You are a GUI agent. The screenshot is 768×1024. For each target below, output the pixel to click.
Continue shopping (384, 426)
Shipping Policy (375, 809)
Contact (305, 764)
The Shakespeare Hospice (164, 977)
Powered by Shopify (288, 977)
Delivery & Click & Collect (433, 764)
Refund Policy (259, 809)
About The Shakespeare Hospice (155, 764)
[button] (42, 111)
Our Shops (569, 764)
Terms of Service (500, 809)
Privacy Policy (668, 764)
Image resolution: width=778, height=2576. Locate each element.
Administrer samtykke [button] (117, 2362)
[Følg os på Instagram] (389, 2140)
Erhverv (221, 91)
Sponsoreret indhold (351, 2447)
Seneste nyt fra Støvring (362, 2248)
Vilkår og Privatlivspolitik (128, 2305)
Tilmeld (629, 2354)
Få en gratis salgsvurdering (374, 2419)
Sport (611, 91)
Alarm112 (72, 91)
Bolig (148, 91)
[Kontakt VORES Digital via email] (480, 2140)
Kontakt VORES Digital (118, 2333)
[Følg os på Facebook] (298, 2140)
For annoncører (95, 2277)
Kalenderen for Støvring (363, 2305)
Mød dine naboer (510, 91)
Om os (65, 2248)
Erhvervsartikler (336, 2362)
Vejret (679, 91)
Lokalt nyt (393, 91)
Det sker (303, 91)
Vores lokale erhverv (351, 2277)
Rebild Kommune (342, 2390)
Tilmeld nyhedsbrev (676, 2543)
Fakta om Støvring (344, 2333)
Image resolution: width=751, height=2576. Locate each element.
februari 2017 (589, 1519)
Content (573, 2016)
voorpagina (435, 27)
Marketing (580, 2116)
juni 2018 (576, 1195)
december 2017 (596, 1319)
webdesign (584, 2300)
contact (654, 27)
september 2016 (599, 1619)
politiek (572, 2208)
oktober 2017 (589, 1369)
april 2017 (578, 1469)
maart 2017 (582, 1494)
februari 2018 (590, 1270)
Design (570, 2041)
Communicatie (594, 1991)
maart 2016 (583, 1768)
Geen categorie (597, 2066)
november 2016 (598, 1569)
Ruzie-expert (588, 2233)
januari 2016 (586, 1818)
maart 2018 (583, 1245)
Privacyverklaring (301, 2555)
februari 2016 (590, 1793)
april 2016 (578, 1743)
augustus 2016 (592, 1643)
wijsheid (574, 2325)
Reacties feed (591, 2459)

## WORK TASK
Write down every line of the data exactly as it appears above.

## EXERCISE RESULT
You are a GUI agent. The screenshot is 768×1024. For each target below, output the pixel to click.
Continue shopping (384, 426)
Shipping Policy (375, 809)
Contact (305, 764)
The Shakespeare Hospice (164, 977)
Powered by Shopify (288, 977)
Delivery & Click & Collect (433, 764)
Refund Policy (259, 809)
About The Shakespeare Hospice (155, 764)
[button] (42, 111)
Our Shops (569, 764)
Terms of Service (500, 809)
Privacy Policy (668, 764)
Image resolution: width=778, height=2576. Locate each element.
Administrer samtykke [button] (117, 2362)
[Følg os på Instagram] (389, 2140)
Erhverv (221, 91)
Sponsoreret indhold (351, 2447)
Seneste nyt fra Støvring (362, 2248)
Vilkår og Privatlivspolitik (128, 2305)
Tilmeld (629, 2354)
Få en gratis salgsvurdering (374, 2419)
Sport (611, 91)
Alarm112 (72, 91)
Bolig (148, 91)
[Kontakt VORES Digital via email] (480, 2140)
Kontakt VORES Digital (118, 2333)
[Følg os på Facebook] (298, 2140)
For annoncører (95, 2277)
Kalenderen for Støvring (363, 2305)
Mød dine naboer (510, 91)
Om os (65, 2248)
Erhvervsartikler (336, 2362)
Vejret (679, 91)
Lokalt nyt (393, 91)
Det sker (303, 91)
Vores lokale erhverv (351, 2277)
Rebild Kommune (342, 2390)
Tilmeld nyhedsbrev (676, 2543)
Fakta om Støvring (344, 2333)
Image resolution: width=751, height=2576. Locate each element.
februari 2017 (589, 1519)
Content (573, 2016)
voorpagina (435, 27)
Marketing (580, 2116)
juni 2018 (576, 1195)
december 2017 (596, 1319)
webdesign (584, 2300)
contact (654, 27)
september 2016 (599, 1619)
politiek (572, 2208)
oktober 2017 (589, 1369)
april 2017 (578, 1469)
maart 2017 (582, 1494)
februari 2018 (590, 1270)
Design (570, 2041)
Communicatie (594, 1991)
maart 2016 (583, 1768)
Geen categorie (597, 2066)
november 2016 (598, 1569)
Ruzie-expert (588, 2233)
januari 2016 (586, 1818)
maart 2018 (583, 1245)
Privacyverklaring (301, 2555)
februari 2016 (590, 1793)
april 2016 (578, 1743)
augustus 2016 (592, 1643)
wijsheid (574, 2325)
Reacties feed (591, 2459)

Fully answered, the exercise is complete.